> _Problema planteado_: Selecciona y copia cada fila de abajo en la que aparezca la palabra "dropdown". Ten en cuenta que se distinguen mayúsculas y minúsculas.
─── Filas de datos
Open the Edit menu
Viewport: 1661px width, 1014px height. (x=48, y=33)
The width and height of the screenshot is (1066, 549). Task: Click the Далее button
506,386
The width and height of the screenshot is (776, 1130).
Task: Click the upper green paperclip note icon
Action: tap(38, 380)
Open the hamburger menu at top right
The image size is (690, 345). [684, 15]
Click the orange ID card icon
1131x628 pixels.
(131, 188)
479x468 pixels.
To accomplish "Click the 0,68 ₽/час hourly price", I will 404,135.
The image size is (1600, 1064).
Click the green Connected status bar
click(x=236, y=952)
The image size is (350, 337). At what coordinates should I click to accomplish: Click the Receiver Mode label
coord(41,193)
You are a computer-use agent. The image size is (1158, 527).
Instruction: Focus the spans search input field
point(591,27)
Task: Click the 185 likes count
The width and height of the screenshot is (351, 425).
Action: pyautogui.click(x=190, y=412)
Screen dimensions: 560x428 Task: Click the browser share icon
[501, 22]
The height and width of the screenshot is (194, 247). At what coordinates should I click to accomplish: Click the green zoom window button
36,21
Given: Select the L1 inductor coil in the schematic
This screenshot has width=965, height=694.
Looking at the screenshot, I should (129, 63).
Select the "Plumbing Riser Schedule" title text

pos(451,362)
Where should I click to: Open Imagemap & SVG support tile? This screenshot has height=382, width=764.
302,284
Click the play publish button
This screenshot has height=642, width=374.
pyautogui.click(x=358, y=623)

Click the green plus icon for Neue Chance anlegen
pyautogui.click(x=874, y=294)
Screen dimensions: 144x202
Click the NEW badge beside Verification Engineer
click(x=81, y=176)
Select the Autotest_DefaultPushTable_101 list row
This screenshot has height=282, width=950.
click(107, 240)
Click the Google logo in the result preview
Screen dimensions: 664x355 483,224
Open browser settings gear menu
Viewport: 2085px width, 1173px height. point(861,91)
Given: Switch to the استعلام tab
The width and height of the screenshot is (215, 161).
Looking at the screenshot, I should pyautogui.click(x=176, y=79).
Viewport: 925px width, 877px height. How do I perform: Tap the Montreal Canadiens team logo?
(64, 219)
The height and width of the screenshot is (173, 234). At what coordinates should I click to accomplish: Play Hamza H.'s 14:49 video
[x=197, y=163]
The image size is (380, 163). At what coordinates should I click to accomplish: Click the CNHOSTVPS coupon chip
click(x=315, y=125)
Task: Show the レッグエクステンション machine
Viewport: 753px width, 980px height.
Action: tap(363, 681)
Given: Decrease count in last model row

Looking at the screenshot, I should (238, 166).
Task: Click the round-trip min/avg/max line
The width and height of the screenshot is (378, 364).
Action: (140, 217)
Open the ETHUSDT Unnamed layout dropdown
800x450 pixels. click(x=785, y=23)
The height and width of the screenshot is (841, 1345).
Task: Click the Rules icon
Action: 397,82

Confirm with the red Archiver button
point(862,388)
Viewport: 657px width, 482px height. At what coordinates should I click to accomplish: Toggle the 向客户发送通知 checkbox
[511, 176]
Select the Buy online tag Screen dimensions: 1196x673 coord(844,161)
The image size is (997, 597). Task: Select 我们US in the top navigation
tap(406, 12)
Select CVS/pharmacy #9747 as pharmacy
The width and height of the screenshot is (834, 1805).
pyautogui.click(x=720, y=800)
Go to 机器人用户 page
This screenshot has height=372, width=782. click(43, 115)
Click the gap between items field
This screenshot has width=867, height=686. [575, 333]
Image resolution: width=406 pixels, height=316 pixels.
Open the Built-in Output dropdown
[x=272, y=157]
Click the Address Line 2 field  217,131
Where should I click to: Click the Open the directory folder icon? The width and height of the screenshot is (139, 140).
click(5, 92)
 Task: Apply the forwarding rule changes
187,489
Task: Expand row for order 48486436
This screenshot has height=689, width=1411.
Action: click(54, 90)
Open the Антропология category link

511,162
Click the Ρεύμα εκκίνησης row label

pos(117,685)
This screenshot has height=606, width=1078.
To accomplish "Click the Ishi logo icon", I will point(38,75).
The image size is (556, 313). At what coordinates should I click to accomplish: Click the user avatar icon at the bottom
──────
> _Resultado final_:
Open the ETHUSDT Unnamed layout dropdown
Open the Built-in Output dropdown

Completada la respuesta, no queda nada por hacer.